L’absence de connexion internet dans les logements peut avoir plusieurs raisons, mais la principale reste que les personnes âgées qui ne vont pas sur internet n’ont jamais appris à utiliser les outils technologiques, et ne peuvent donc pas s’équiper en toute autonomie. Aussi, ce sont souvent des personnes déjà isolées physiquement, qui vivent alors difficilement leur incapacité à aller sur internet car personne n’est là pour leur apprendre.

Le saviez-vous ?

En 2019, l’exclusion numérique concerne 68% des personnes âgées de plus de 85 ans. Parmi les personnes de 60 à 74 ans, pourtant retraitées plus récemment, 20% affirment encore ne pas avoir accès à internet dans leur logement.

A l’heure de la dématérialisation, de plus en plus de démarches administratives se font pourtant en ligne, et l’exclusion numérique des personnes âgées peut être très handicapante.
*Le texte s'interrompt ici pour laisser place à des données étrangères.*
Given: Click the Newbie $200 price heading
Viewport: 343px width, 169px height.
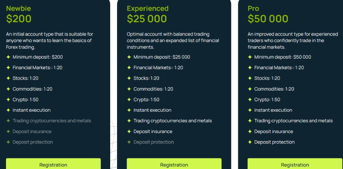Looking at the screenshot, I should (x=19, y=19).
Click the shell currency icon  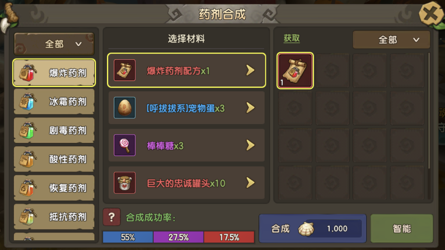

À cela s’ajoute qu’une partie d’entre elles n’habitent plus dans les grandes villes : 12.8 millions de personnes en France vivent encore dans une zone blanche sans accès à l’internet haut débit, et 540 communes sont quant à elles toujours situées dans des zones “d’ombres”, qui sont des secteurs où l’accès au réseau est très compliqué, voire impossible.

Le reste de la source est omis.